Copy the account of Nicholas Canny's life and army service below word for word, in full.

## [Passage to read]
#####

My Great Great Grandfather Nicholas Canny was born in Dunmore, Co. Galway, Ireland on 25 December 1825, to parents John Canny and C. Tulley or Trilly. His wife, Sarah Canley was 4 years his junior, and was also born in Ireland. During the course of their marriage they had six children: Ann b.1851, Thomas b.1853, Mary b.1860, Eliza b.1862, Sarah Ellen b.1864, and Catherine Ada b.1866.
Between the 30 April 1846 and the 2 May 1871 Nicholas served as a regular soldier in the 6th Royal Warwickshire Regiment. His service documents describe Nicholas as being: 5 feet 9inches in height, with dark brown hair, grey eyes and a dark complexion. He had achieved the rank of Color Sergeant by the time of his discharge on 2 May 1871, when he was pensioned. His pension was 2 Shillings a day.
During the course of his army career he served in South Africa (28th August 1846 - 7th January 1859) and the East Indies (5th December 1867 - 8th April 1871). During his time in India he was engaged in the Mutiny and served on the North West Frontier . He was awarded three war medals: 1) The South Africa or `Kaffir' Wars medal 1853 for service in the 3rd Kaffir War, 1851-1853 ; 2) India General Service with North West Frontier Clasp; 3) Indian Mutiny Medal, plus a Long Service Medal and Her Majesty's Golden Jubilee Medal. Following his regular Army career, he served in the 2nd Warwick Militia from 5th October 1871 to 2nd October 1873, then on 3rd October 1873 he was appointed to serve as a Staff Sergeant in the 3rd Royal Middlesex Militia until 14th February 1879. He was discharged from the Militia due to `disease of the chest and varicose veins of the legs'. It was noted that his general conduct as a Non-Commissioned Officer had been `Very Good'.
In May 1878 he was appointed as a Yeoman of the Queens Body Guard, a role he remained in for the rest of his life. Whilst serving as a Yeoman he lived at 8 Park Cottages, however when his health deteriorated he moved to Portsmouth. He was exempted from duties from 1890 due to ill health and being unable to travel to London.

#####

## [Given information]
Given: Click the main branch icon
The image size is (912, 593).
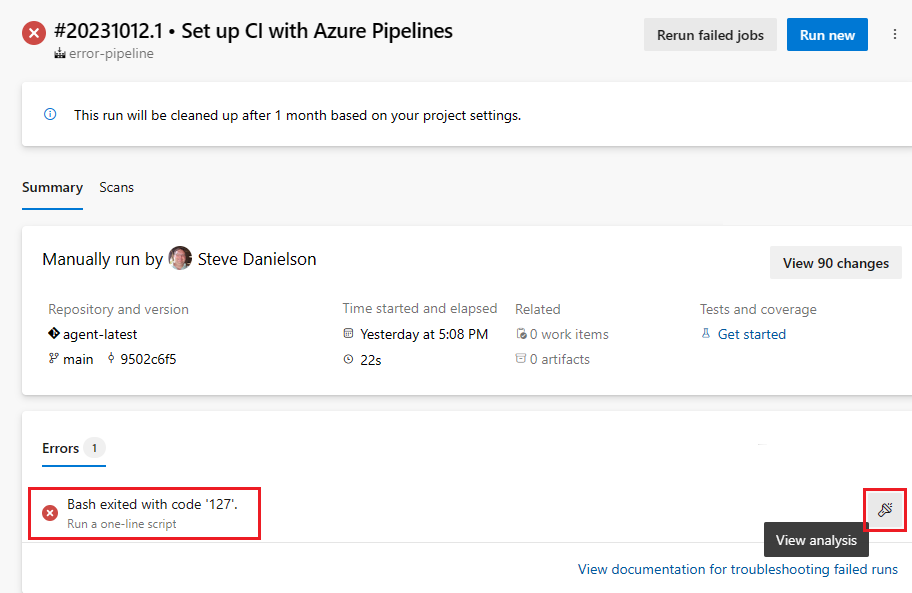Looking at the screenshot, I should point(54,359).
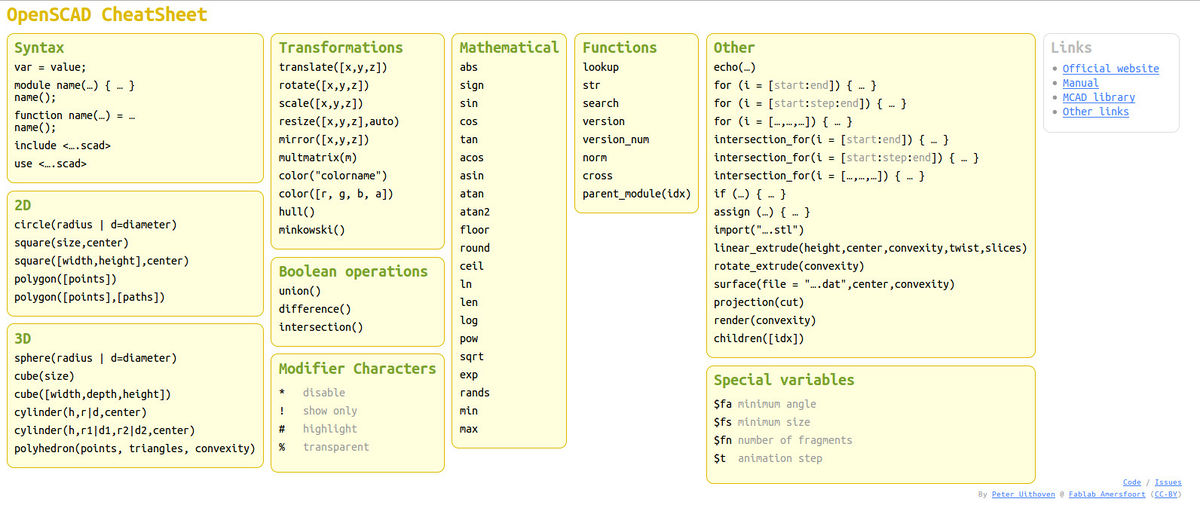Screen dimensions: 1200x511
Task: Open the Fablab Amersfoort link
Action: [x=1106, y=494]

#####

## [Solution]
My Great Great Grandfather Nicholas Canny was born in Dunmore, Co. Galway, Ireland on 25 December 1825, to parents John Canny and C. Tulley or Trilly. His wife, Sarah Canley was 4 years his junior, and was also born in Ireland. During the course of their marriage they had six children: Ann b.1851, Thomas b.1853, Mary b.1860, Eliza b.1862, Sarah Ellen b.1864, and Catherine Ada b.1866.
Between the 30 April 1846 and the 2 May 1871 Nicholas served as a regular soldier in the 6th Royal Warwickshire Regiment. His service documents describe Nicholas as being: 5 feet 9inches in height, with dark brown hair, grey eyes and a dark complexion. He had achieved the rank of Color Sergeant by the time of his discharge on 2 May 1871, when he was pensioned. His pension was 2 Shillings a day.
During the course of his army career he served in South Africa (28th August 1846 - 7th January 1859) and the East Indies (5th December 1867 - 8th April 1871). During his time in India he was engaged in the Mutiny and served on the North West Frontier . He was awarded three war medals: 1) The South Africa or `Kaffir' Wars medal 1853 for service in the 3rd Kaffir War, 1851-1853 ; 2) India General Service with North West Frontier Clasp; 3) Indian Mutiny Medal, plus a Long Service Medal and Her Majesty's Golden Jubilee Medal. Following his regular Army career, he served in the 2nd Warwick Militia from 5th October 1871 to 2nd October 1873, then on 3rd October 1873 he was appointed to serve as a Staff Sergeant in the 3rd Royal Middlesex Militia until 14th February 1879. He was discharged from the Militia due to `disease of the chest and varicose veins of the legs'. It was noted that his general conduct as a Non-Commissioned Officer had been `Very Good'.
In May 1878 he was appointed as a Yeoman of the Queens Body Guard, a role he remained in for the rest of his life. Whilst serving as a Yeoman he lived at 8 Park Cottages, however when his health deteriorated he moved to Portsmouth. He was exempted from duties from 1890 due to ill health and being unable to travel to London.